Senator Nimrod is the current chairperson of the UNPO General Assembly. Mr Miguel Alphonso Martinez, expert of the UN Working Group on Indigenous Peoples, and a Cuban national, was also invited to participate in the meeting, but was unable to do so, due to his temporary detainment by US customs officials. He, however, did pay a visit at a later stage. Mr Martinez, in his 1998 UN-sponsored Treaty Study on the position of Indigenous Peoples, concluded that the US government has not honoured its treaties with the Lakota, acknowledging their inherent sovereignty on own territory, particularly the Fort Laramie Treaty of 1868.
Besides the confiscation of millions of acres, the Treaty was grossly violated through the Indian Re-organization Act of 1934, replacing traditional government with corporate-like administrations responsible to the US federal government system.
A number of important issues were discussed by the meeting. Many from the tribal areas in the Dakotas were present and speeches stressed, inter alia, the need to "change a system that simply does not work for grass roots members of the Lakota people". Reference was made to the gross mismanagement of tribal funds by the IRA council, recalling a peaceful occupation of its building in the Pine Ridge reservation by concerned Lakota people in January 2000, to rid the nation of corrupt officials serving a neo-colonial system. It has been noted that the Pine Ridge reservation has statistically been the poorest region in the US where unemployment runs close to 90%. The so-called Grass Roots Oglala Lakota Oyate demanded the immediate and permanent removal of some key council officials, pending a federal grand jury investigation into their mismanagement of funds. It was also demanded that the IRA council be abolished and replaced by a new form of self-governance.

Without violence or the threat of violence, the Lakota people and traditional leadership continue to peacefully communicate their legal demand for self-determination, and have taken direct action on their own behalf. Senator Nimrod, on behalf of the UNPO, has committed the organisation to assist the Lakota by all possible means to strengthen their case through international appeal to other UNPO members, UN System bodies, other international law organisations, NGOs and the media. The objective is to at least obtain a referendum on the eventual replacement of the IRA council system. In the words of Tony Black Feather, spokesperson of the Tetuwan Oyate Treaty Council:

"We are not a nation within a nation. We are a nation protected by international law and we file our grievances internationally and through UNPO and the UN."

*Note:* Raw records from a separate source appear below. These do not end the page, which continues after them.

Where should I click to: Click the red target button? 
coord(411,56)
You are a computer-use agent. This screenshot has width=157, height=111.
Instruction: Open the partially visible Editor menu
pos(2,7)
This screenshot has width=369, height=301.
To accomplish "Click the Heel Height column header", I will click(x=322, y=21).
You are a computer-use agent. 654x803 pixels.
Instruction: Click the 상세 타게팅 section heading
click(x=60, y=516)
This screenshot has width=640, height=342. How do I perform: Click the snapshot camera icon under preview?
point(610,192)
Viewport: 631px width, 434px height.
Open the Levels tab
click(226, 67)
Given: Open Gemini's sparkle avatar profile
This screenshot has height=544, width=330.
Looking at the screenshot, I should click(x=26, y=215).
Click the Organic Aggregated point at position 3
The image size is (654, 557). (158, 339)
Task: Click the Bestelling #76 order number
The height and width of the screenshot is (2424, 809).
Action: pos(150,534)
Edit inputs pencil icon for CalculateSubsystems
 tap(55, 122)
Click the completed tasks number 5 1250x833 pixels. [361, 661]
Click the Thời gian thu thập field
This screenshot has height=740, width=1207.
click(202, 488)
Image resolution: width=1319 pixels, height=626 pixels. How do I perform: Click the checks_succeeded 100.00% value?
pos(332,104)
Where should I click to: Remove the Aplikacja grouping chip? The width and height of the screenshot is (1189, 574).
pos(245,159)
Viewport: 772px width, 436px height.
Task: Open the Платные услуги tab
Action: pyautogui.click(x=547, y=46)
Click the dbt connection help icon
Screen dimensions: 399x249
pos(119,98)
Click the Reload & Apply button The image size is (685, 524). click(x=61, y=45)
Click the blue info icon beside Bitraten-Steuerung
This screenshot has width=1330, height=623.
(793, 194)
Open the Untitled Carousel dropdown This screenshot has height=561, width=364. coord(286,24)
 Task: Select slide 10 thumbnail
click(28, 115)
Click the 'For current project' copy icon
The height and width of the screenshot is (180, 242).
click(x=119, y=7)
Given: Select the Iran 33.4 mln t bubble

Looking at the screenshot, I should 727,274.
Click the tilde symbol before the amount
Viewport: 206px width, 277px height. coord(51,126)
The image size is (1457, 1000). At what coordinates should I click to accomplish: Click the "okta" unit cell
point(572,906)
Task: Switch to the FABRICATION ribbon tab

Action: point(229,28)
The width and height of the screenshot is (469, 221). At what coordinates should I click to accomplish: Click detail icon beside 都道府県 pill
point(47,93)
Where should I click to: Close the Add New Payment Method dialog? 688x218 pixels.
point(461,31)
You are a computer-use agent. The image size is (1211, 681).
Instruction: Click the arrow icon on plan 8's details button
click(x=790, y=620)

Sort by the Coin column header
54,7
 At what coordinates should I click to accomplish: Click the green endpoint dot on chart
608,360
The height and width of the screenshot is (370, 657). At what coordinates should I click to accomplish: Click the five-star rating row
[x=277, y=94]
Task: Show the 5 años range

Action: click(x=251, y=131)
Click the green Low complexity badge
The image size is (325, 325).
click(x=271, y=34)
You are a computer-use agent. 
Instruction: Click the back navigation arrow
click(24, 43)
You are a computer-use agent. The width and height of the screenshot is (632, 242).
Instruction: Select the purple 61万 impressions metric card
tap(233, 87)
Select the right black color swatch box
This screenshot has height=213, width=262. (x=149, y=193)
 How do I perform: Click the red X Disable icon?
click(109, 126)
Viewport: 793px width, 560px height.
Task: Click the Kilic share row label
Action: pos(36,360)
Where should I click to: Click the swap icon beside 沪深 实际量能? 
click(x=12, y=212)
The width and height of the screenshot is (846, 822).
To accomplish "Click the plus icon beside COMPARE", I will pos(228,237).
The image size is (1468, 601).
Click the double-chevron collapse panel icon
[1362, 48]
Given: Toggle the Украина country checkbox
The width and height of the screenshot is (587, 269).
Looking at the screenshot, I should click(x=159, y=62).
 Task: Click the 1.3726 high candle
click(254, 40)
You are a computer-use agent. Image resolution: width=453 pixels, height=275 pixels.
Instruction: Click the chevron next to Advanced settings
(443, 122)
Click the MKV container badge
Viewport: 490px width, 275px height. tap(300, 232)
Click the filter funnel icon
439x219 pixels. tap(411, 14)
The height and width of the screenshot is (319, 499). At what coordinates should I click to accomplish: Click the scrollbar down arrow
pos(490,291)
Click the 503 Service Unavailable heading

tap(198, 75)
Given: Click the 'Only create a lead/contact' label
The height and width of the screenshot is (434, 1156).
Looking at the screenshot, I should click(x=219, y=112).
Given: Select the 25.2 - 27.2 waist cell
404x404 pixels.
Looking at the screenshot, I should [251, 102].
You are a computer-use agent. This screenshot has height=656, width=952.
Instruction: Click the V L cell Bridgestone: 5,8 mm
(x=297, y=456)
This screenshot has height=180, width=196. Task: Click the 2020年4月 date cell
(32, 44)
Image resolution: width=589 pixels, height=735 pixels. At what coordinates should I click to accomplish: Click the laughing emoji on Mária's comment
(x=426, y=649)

The meeting was concluded by formulating and signing a proclamation declaring the Lakota Red Cloud Building as the first North American Indigenous Embassy, presented to Senator Nimrod. The Senator raised the proclamation's contents during the UNPO Steering Committee meeting in The Hague on 14-15 July 2001. The Lakota issue and proclamation has also been deferred to the upcoming UNPO Conference on Decolonisation planned for January 2002.